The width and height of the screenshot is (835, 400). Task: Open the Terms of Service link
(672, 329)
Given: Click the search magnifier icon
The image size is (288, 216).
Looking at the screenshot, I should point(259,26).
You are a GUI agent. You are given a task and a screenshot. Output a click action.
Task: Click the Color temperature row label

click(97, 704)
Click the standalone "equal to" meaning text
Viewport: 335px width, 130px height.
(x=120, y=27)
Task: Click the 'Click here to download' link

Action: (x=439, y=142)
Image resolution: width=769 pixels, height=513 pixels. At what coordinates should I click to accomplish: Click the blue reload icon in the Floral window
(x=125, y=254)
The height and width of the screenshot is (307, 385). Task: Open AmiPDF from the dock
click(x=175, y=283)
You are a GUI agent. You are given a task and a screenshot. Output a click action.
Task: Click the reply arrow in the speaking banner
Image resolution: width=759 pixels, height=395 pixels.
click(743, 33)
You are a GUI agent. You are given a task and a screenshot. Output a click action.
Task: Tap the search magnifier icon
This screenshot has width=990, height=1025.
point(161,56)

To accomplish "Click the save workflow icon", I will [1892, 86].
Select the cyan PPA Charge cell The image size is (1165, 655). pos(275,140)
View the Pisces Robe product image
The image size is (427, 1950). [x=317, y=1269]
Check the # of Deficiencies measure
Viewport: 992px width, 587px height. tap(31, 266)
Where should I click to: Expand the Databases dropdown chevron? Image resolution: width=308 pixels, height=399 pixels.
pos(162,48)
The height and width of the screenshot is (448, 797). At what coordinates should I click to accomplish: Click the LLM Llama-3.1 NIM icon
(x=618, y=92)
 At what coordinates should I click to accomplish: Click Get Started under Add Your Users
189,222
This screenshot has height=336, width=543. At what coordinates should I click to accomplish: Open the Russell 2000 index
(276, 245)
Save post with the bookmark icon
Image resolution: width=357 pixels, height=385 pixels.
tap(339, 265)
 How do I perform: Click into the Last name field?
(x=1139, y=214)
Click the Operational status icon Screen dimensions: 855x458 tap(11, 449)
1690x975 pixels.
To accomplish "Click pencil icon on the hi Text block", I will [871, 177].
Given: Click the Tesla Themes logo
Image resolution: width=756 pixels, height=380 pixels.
+ + + +
_TASK ITEM:_
Every single record must be transcribed exactly as it stands.

_TASK SOLUTION:_
The width and height of the screenshot is (835, 400). Task: Open the Terms of Service link
(672, 329)
Given: Click the search magnifier icon
The image size is (288, 216).
Looking at the screenshot, I should point(259,26).
You are a GUI agent. You are given a task and a screenshot. Output a click action.
Task: Click the Color temperature row label

click(97, 704)
Click the standalone "equal to" meaning text
Viewport: 335px width, 130px height.
(x=120, y=27)
Task: Click the 'Click here to download' link

Action: (x=439, y=142)
Image resolution: width=769 pixels, height=513 pixels. At what coordinates should I click to accomplish: Click the blue reload icon in the Floral window
(x=125, y=254)
The height and width of the screenshot is (307, 385). Task: Open AmiPDF from the dock
click(x=175, y=283)
You are a GUI agent. You are given a task and a screenshot. Output a click action.
Task: Click the reply arrow in the speaking banner
Image resolution: width=759 pixels, height=395 pixels.
click(743, 33)
You are a GUI agent. You are given a task and a screenshot. Output a click action.
Task: Tap the search magnifier icon
This screenshot has width=990, height=1025.
point(161,56)

To accomplish "Click the save workflow icon", I will [1892, 86].
Select the cyan PPA Charge cell The image size is (1165, 655). pos(275,140)
View the Pisces Robe product image
The image size is (427, 1950). [x=317, y=1269]
Check the # of Deficiencies measure
Viewport: 992px width, 587px height. tap(31, 266)
Where should I click to: Expand the Databases dropdown chevron? Image resolution: width=308 pixels, height=399 pixels.
pos(162,48)
The height and width of the screenshot is (448, 797). At what coordinates should I click to accomplish: Click the LLM Llama-3.1 NIM icon
(x=618, y=92)
 At what coordinates should I click to accomplish: Click Get Started under Add Your Users
189,222
This screenshot has height=336, width=543. At what coordinates should I click to accomplish: Open the Russell 2000 index
(276, 245)
Save post with the bookmark icon
Image resolution: width=357 pixels, height=385 pixels.
tap(339, 265)
 How do I perform: Click into the Last name field?
(x=1139, y=214)
Click the Operational status icon Screen dimensions: 855x458 tap(11, 449)
1690x975 pixels.
To accomplish "Click pencil icon on the hi Text block", I will [871, 177].
Given: Click the Tesla Themes logo
Image resolution: width=756 pixels, height=380 pixels.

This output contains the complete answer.